[How to complete this task]: Give back exactly the line containing "You are a GUI" and all that follow it in the data below, with the pictures left out.

—————

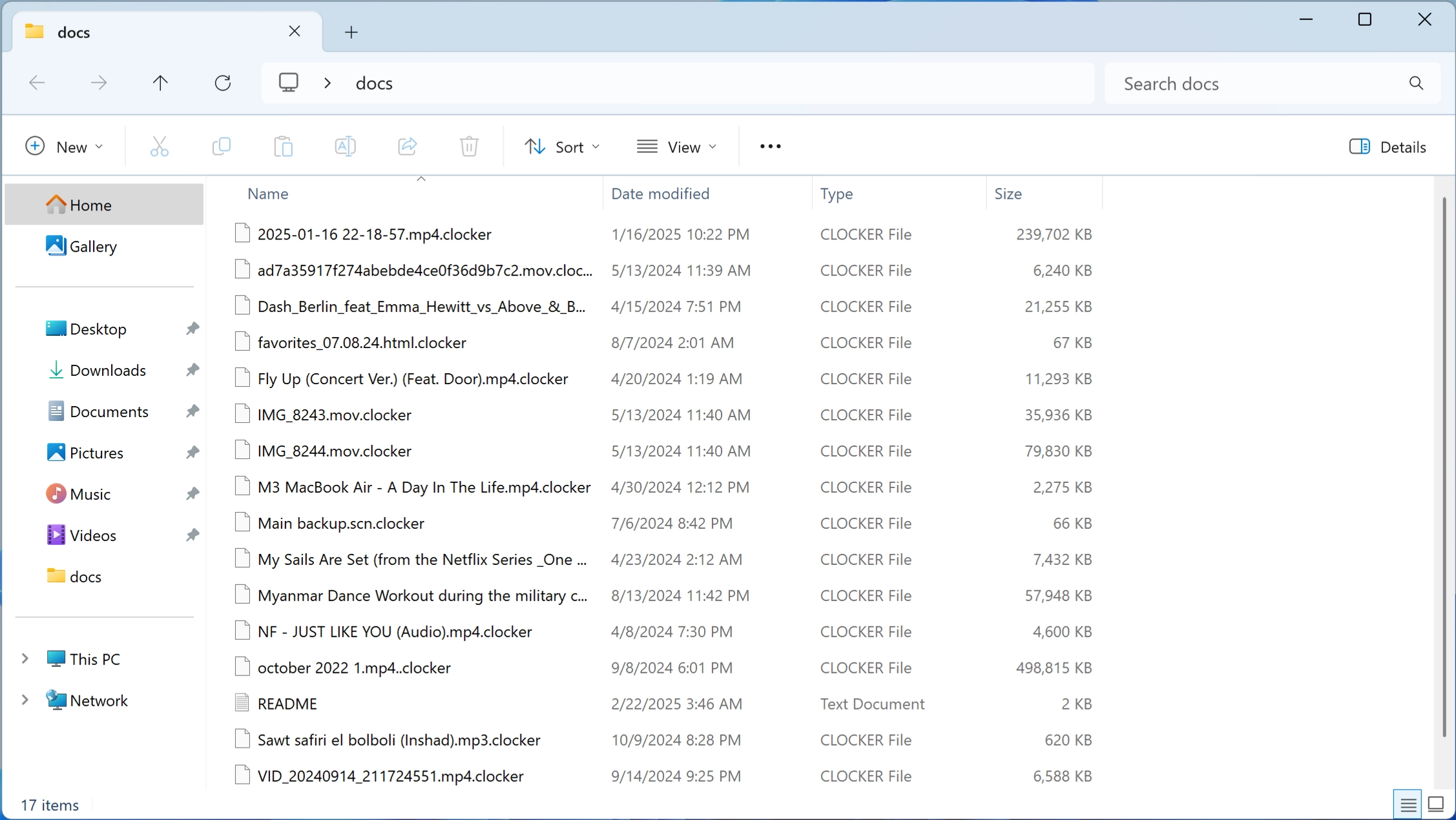The height and width of the screenshot is (820, 1456).
Task: Enable Details pane on right
Action: 1389,146
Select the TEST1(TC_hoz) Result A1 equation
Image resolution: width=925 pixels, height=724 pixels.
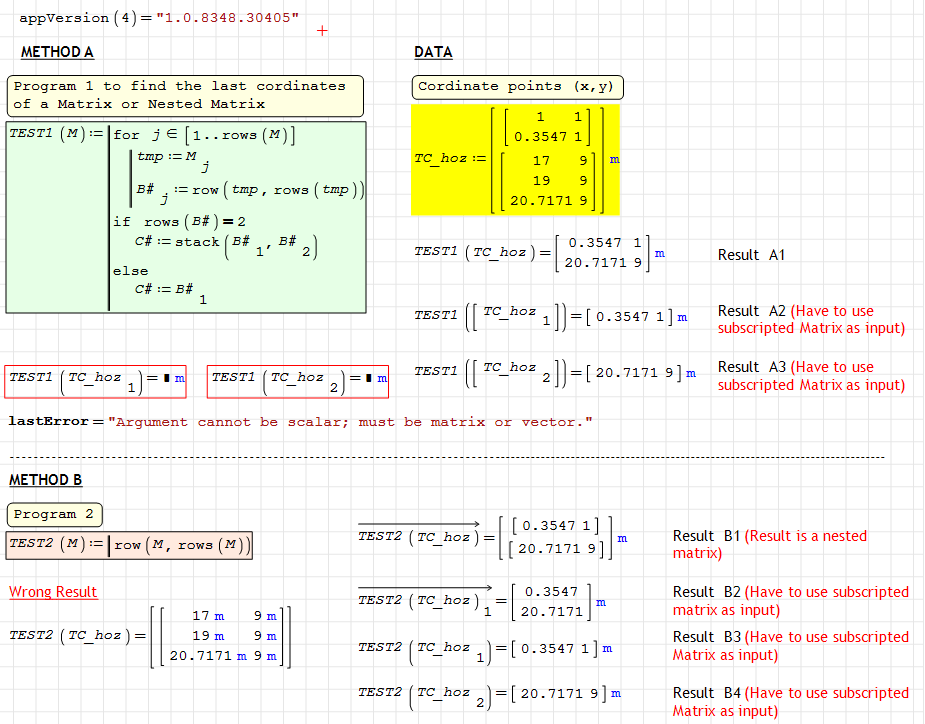pyautogui.click(x=540, y=253)
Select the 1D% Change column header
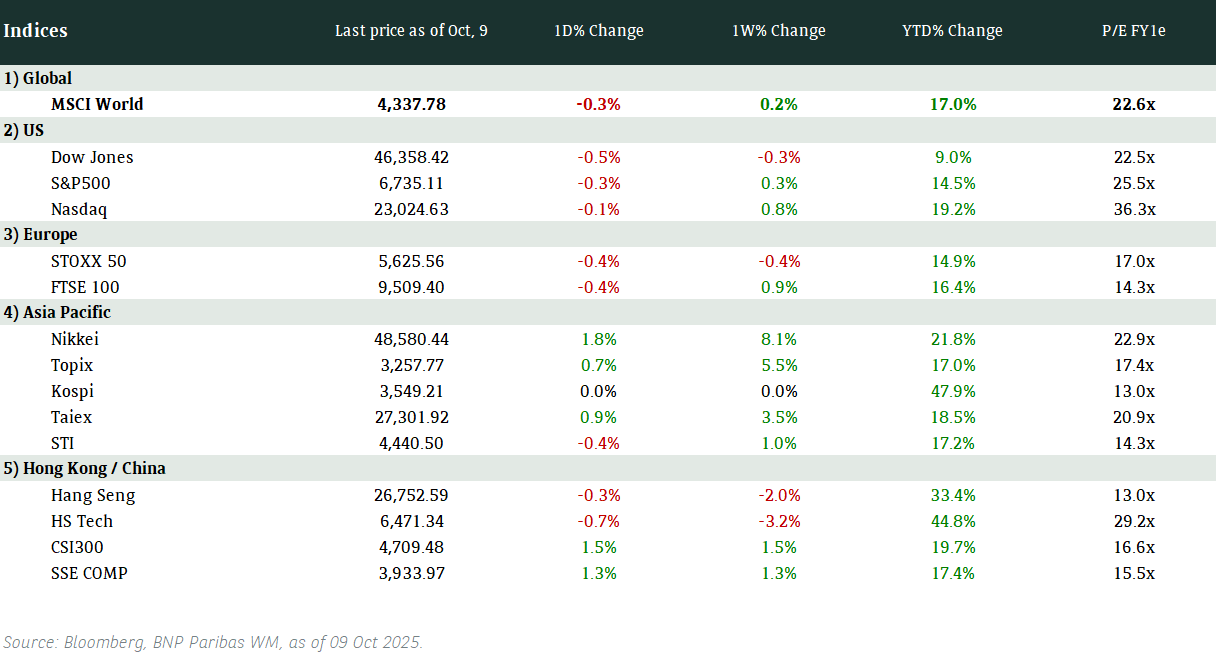The width and height of the screenshot is (1216, 658). coord(598,30)

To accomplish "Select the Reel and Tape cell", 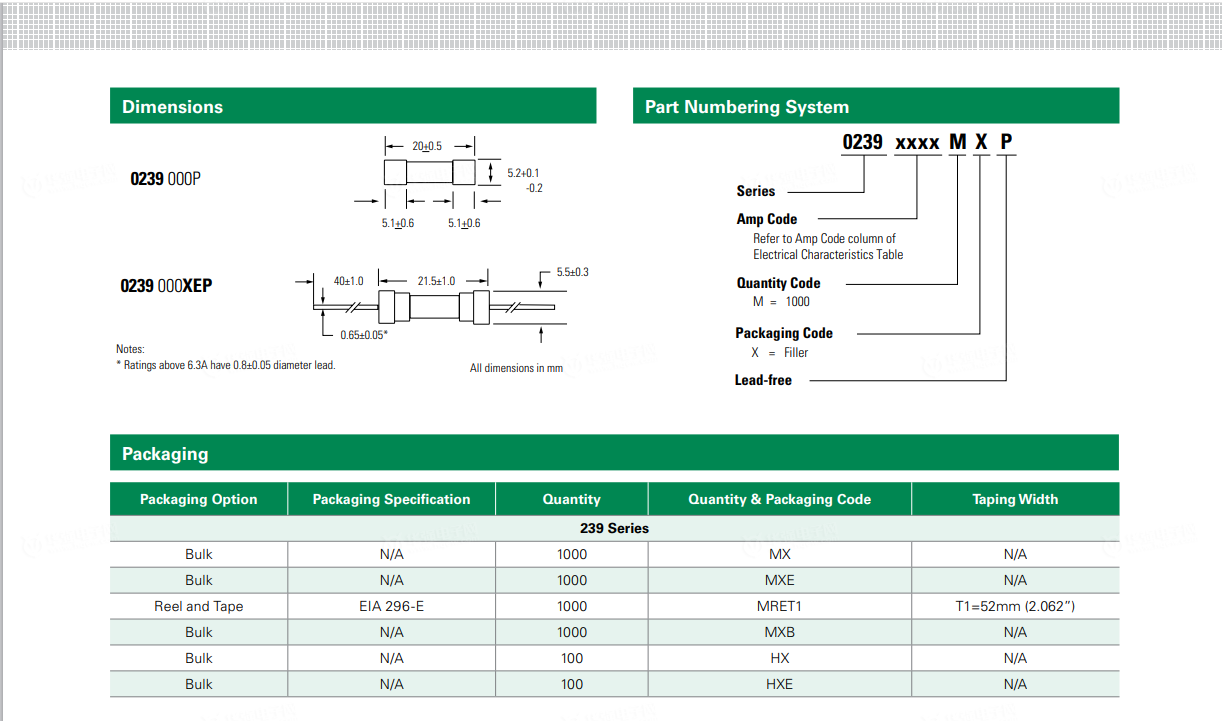I will [198, 606].
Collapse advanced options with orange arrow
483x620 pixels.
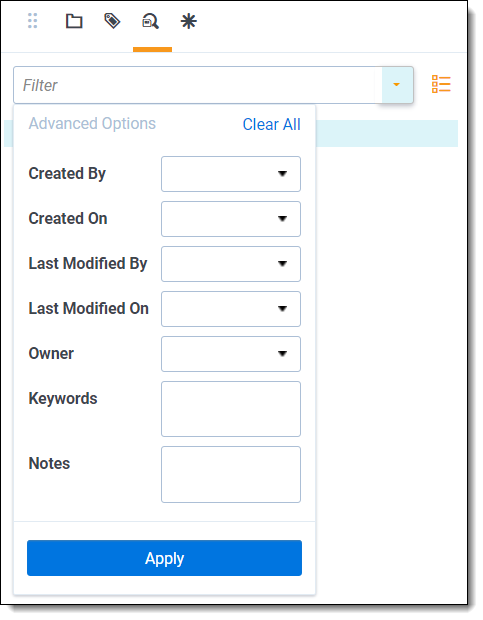[397, 85]
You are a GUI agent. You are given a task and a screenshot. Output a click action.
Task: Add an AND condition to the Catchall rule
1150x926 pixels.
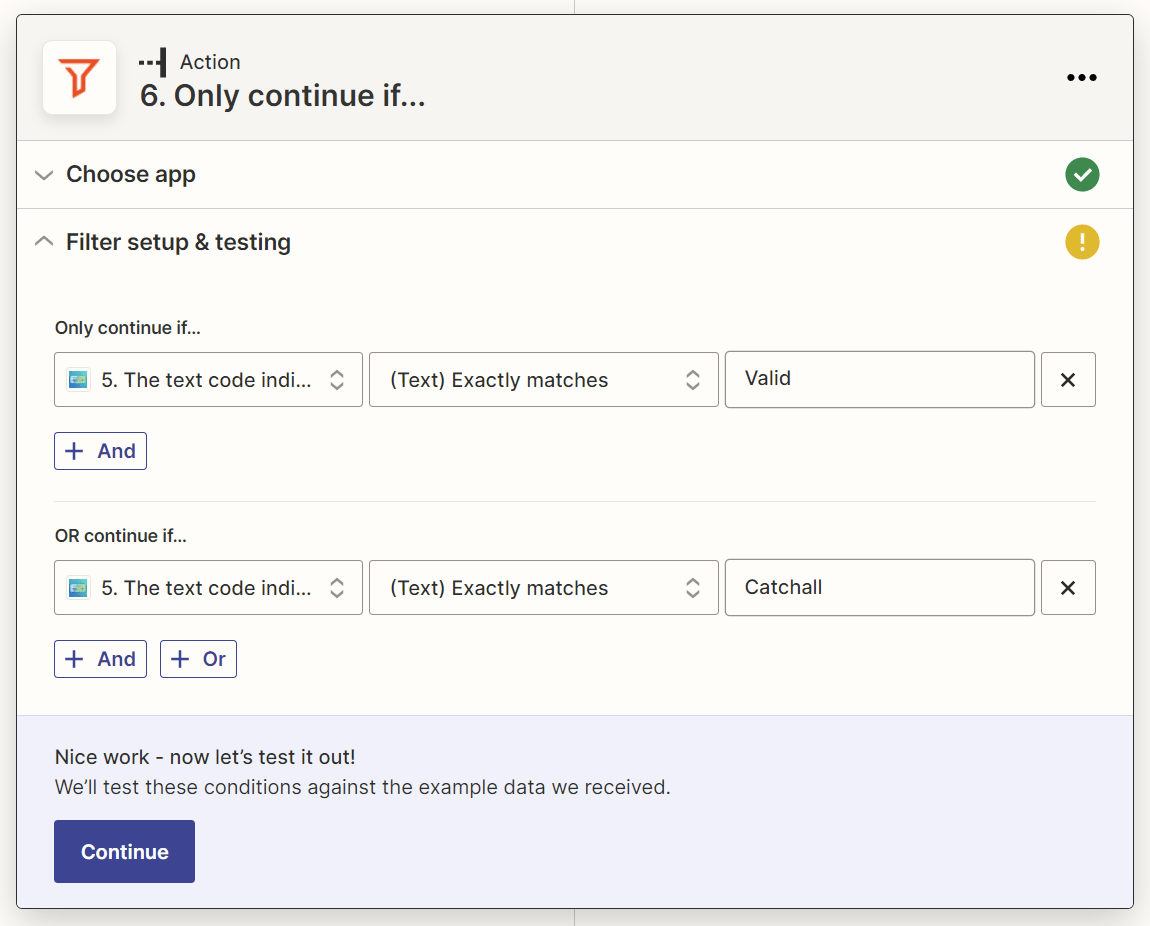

—————

[Answer box]:
You are a GUI agent. You are given a task and a screenshot. Output a click action.
Task: Add an AND condition to the Catchall rule
1150x926 pixels.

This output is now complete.